August 14, 2022

Garden City Downtown Vision Releases Market Study


Garden City, KS(westernkansasnews.com) Tuesday Garden City Downtown Vision presented its market study.  The study provides an economic and demographic framework of the region, city, and downtown; case studies of comparable downtowns, and an analysis of commercial and residential market opportunities.

The study showed that almost 50% of Garden City’s population identifies as being Hispanic or Latino, which is higher than the 45% and almost 42% in the Primary and Secondary Trade Areas, respectively.

Garden City’s population is generally younger than the Primary and Secondary Trade Areas, with a higher percentage of the population in the coveted millennial category (age 25‐34) and lower percentage of the population aged 65+ than the Primary and Secondary Trade Areas.

Educational attainment in downtown and the City lag the State. About 33% of the adult population in downtown has not graduated from high school while 29% of the adult population in Garden City has less than a high school education. Only 10% of adult residents in the State of Kansas have not graduated from high school.

Household incomes are lower downtown than in the city, with median household incomes around $42,000. Garden City’s median household incomes of about $49,000 and average household incomes of just under $66,000 are lower than the Primary and Secondary Trade Area incomes of about $68,000.

Despite the addition of 413 residential units over the past seven years, the Garden City housing market continues to tighten due to underproduction. Underproduction can be attributed to many variables, including the cost of public infrastructure, land prices, the inability of buyers to obtain financing, and potentially the 2010 Census undercount.

An estimated 1,643 residential units are needed from 2017 to 2030, or an average of about 117units per year. Construction activity would have to double from recent rates to meet estimated demand, a scenario that seems unlikely given recent trends. A portion of this demand could be met in the downtown area.

In the last five years, taxable retail sales in a few key retail categories in Garden City increased from $396 million to $486 million, an overall 20% increase in sales in these categories, partially due to new retail at Schulman Crossing. The sporting goods category grew the most at 39.7% or at a consolidated average rate of 5.2% annually. The new Dick’s Sporting Goods at Schulman Crossing was part of this increase. Health and personal care also grew by a substantial percentage. Food Service and Drinking Places grew by 12.1% on an average annual basis as did Building Materials and Garden Supplies.

Downtown Recommendations

Focus on Restaurants and Multifunctional Uses for Downtown Garden City Expanded restaurant options would great enhance downtown’s draw. While competition may be a concern, expanding the number of restaurant options would help bring more people downtown and provide a broader array of choices. Restaurant uses require convenient parking. A parking strategy in combination with an outreach / incentive restaurant strategy would be helpful to attracting restaurants.

Expand Nightlife

Expanding the number of restaurants as well as bringing in activities such as microbreweries, taverns, small music venues, comedy clubs, etc. would help expand nightlife.

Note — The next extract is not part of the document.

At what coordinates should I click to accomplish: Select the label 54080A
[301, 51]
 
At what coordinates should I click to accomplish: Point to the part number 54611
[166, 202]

Garden City is one of the more populous communities in the state, with more than 31,000 residents and over 10,500 households. The estimated population of Garden City in 2017 represents about 22% of the population in the Primary Trade Area and about 14% of the Secondary Trade Area. Since 2010, the populations of Garden City and the trade areas have remained relatively constant.

About 71% of Garden City’s adult population has at least graduated from high school, which is lower than the Primary Trade Area (73.2%) and Secondary Trade Area (75.4%). However, the percentage of adult residents with Graduate / Professional Degrees is higher in Garden City than in the Primary and Secondary Trade Areas.

Average annual employment in Finney County increased by about 1,200 jobs between 2005 and 2015 as shown in Table 5. The industry that witnessed the largest change in employment during this time was Accommodation and Food Services, which increased by more than 450 jobs. This sector was followed by Wholesale Trade and Manufacturing, at 281 and 239 jobs respectively. In percentage terms, Educational Services grew at the highest rate of any industry during this period, followed by Arts, Entertainment, and Recreation.

There is approximately 1.35 million square feet of major retail space in Garden City outside of downtown.

Current projections show that the population of downtown Garden City will grow by over 800 people in the next 10 years. Projections show it will grow by a little over 900 in surrounding areas.

Locally, there is demand in the following categories: Grocery Stores, Specialty Foods, Beer, Wine and Liquor, and Health and Personal Care,

A growing demographic group is the Hispanic households. In the quarter and half mile radius around Garden City, Hispanic households represent over 60% of the population.